Ozcan Ocakoglu, Can Ustundag, Kazim Devranoglu, Rengin Yildirim and Sehirbay Ozkan

Department of Ophthalmology, Medical School of Cerrahpasa, University of Istanbul, Turkey

PURPOSE: Viscocanalostomy is a new, non-penetrating procedure in the treatment of glaucoma. There are few reports available describing the specific complications of viscocanalostomy. We report a case of serous descemet’s detachment by high-molecular-weight sodium hyaluronate after viscocanalostomy.

CASE REPORT: A 74-year-old man with pseudoexfoliative glaucoma of his right eye underwent viscocanalostomy in accordance with Stegmann's technique. No complication was seen in perop or early surgical period. Postsurgical slit-lamp biomicroscopy after one month showed a descemet’s detachment at 1/3 upper nasal quadrant of cornea without corneal edema. Optical coherens tomography (OCT) showed detached descement membrane and no contact between the corneal endothelium and the iris. Visual acuity was unchanged in early postoperative period. During follow-up examinations, mild corneal oedema appeared with gradually loss of visual acuity. High viscosity sodium hyalurinate gently aspirated from the detachment area with viscocanalostomy cannula and 0.3 ml of SF6 gases injected into anterior chamber to repair the descemet’s detachment. There was no sign of corneal scarring or endothelial decompensation after the procedure and visual acuity increased in time. OCT scans showed reattached descemet’s membrane.

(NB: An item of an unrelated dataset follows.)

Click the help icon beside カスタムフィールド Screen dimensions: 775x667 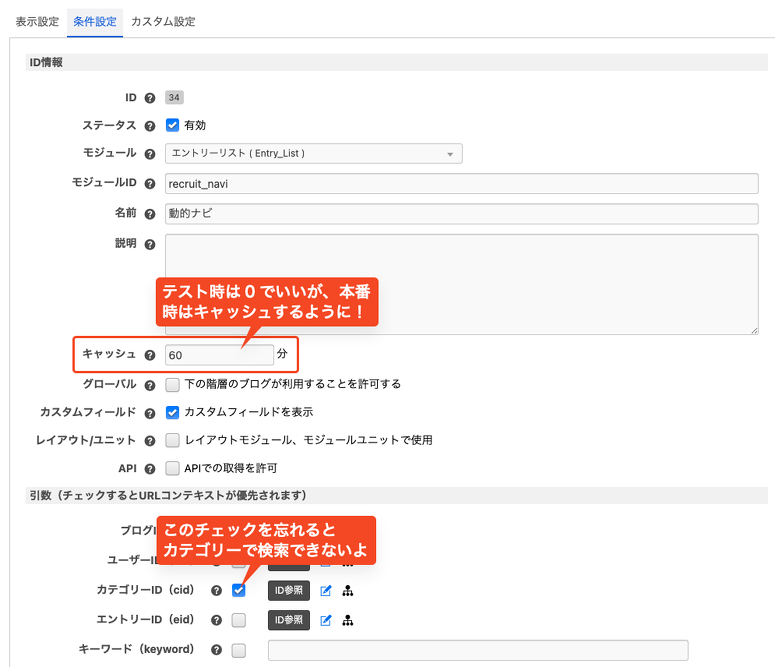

CONCLUSION: We could not explain the real mechanism how viscoelastic substance detached the descemet’s membrane after one month following viscocanalostomy. OCT might be useful both for the diagnosis and during the follow-up. Corneal oedema might be a result of possible endothelial toxicity of high-molecular weight sodium hyaluronate. We recommend gently aspiration of viscoelastic material from the detached area when a significant corneal oedema appears.